First off....Great forum...I have been reading and lurking for days!

I just purchased a Sears Model 16670, 2 stage, 1.6 running HP, 5.1 @90, 5.6 @40, 20 gal, @175psi with a remote 4 port connector for what I considered a ridiculous price on ebay. It was new in box, and I did some checking and it is actually a Porter Cable model CPFC@TV3520. I always wanted a compressor for the garage and at $200 (local pickup) I just could not pass this up. Now I know this is not a great compressor, but I am thinking I might be able to get some use out of it. Now for the questions.

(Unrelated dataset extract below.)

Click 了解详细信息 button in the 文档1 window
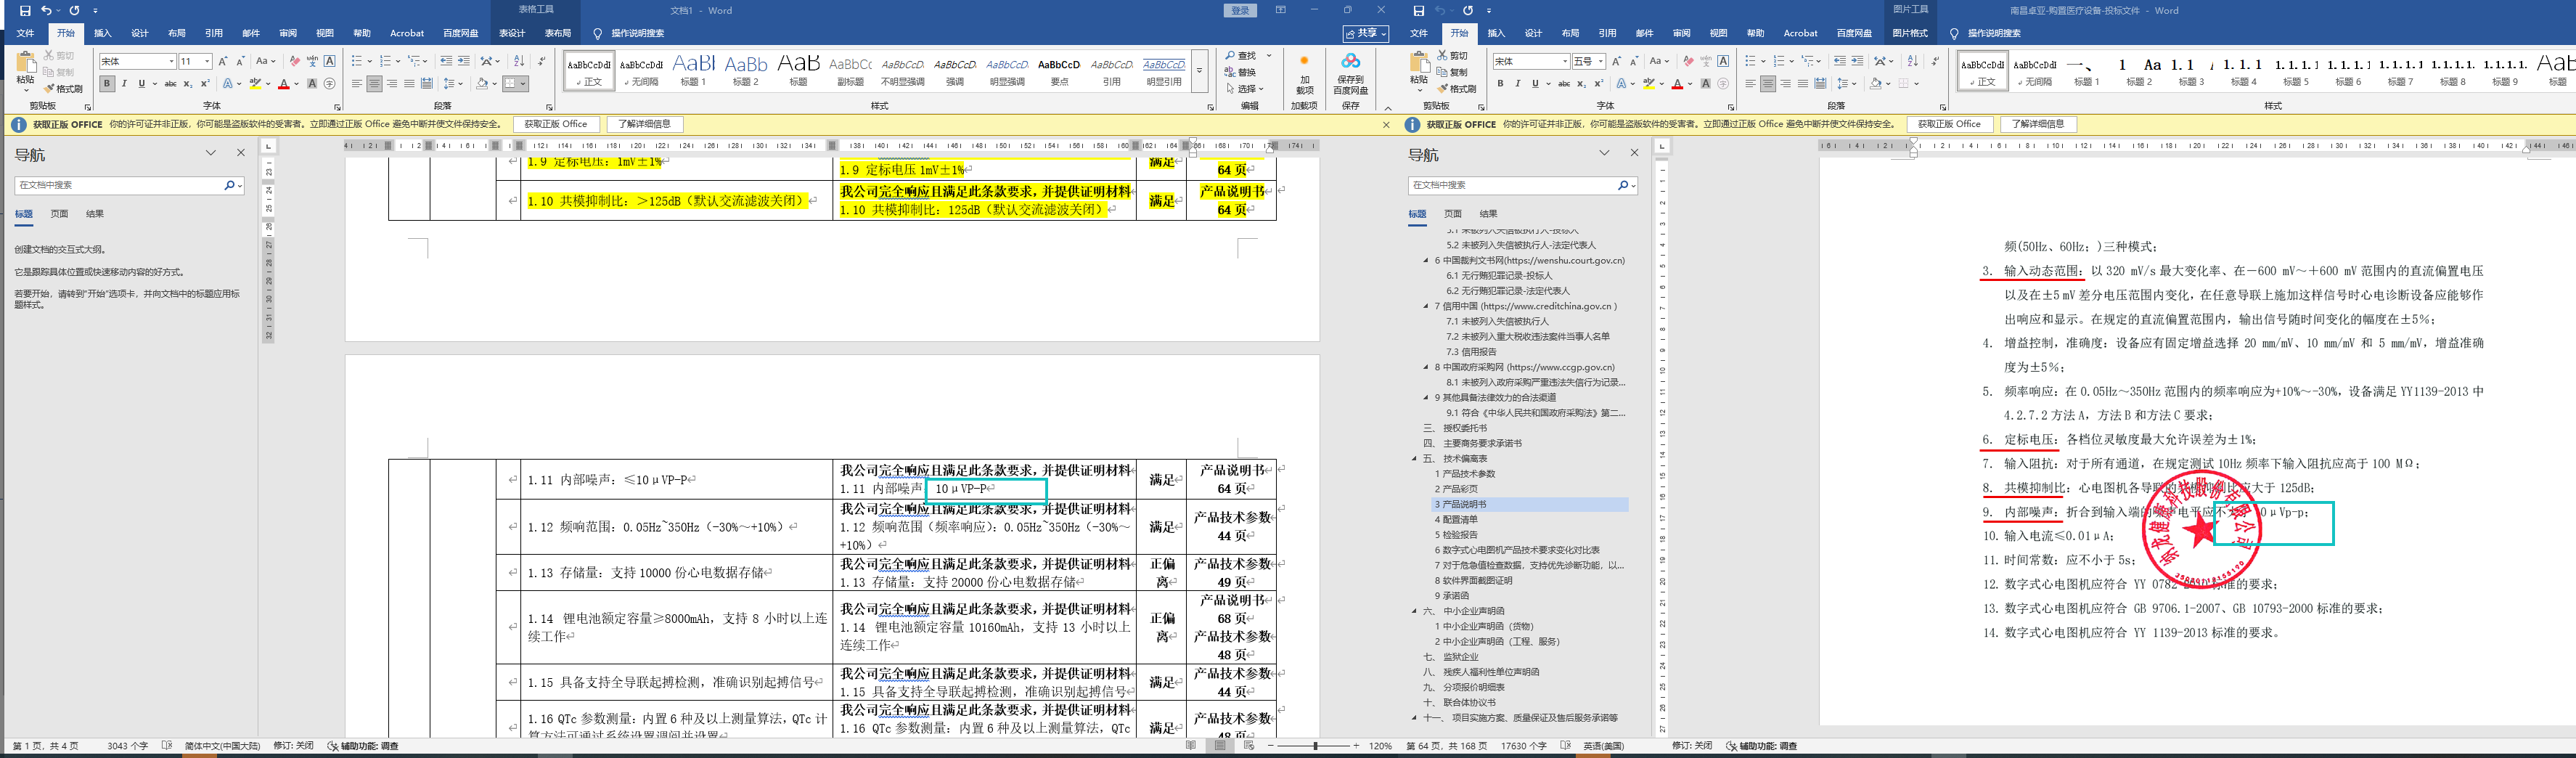 click(643, 124)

I would like to use it when working on my truck but I really don’t know if I need all the “tools” and I have no idea what are decent tools for the occasional home user. My guess is a decent ½” impact wrench to remove lugs, and those tough bolts, such as shocks, etc. I am not sure if this ½” will be able to get into those spots for general use to make it worth while, but I guess I need one of these. So, suggestions please…..new, used, etc ..

Second tool- Again guessing but I am thinking a small ratchet. Now the question, do I need both a 3/8 and 1/4” ratchet OR can I live with just a ¼” and use an adaptor to 3/8 when necessary. My thinking is….the quarter inch is smaller and easier to use and I can get to a lot of bolts with it. When/if necessary, I can use the ½ to break the hard ones or larger sizes. Again, recommendations for a Ratchet, brand, model even, or price range. And do I need to get both….if so, can the ¼ be a cheapee, and the 3/8 be better.

Last question- The compressor has a 4 port “hi-flo ¼” connectors” detachable section with regulator etc. I called the Manufacturer and asked exactly what they meant by “hi-flo” and of course, they could not tell me if they were Type V or not. Should I buy a type V and replace one of the 4 with it , then connect to it for better performance?

I have spent the past several days reading everything I could on your forum…even so…I felt the need to ask these specific questions. Sorry if they have been covered before and I missed them.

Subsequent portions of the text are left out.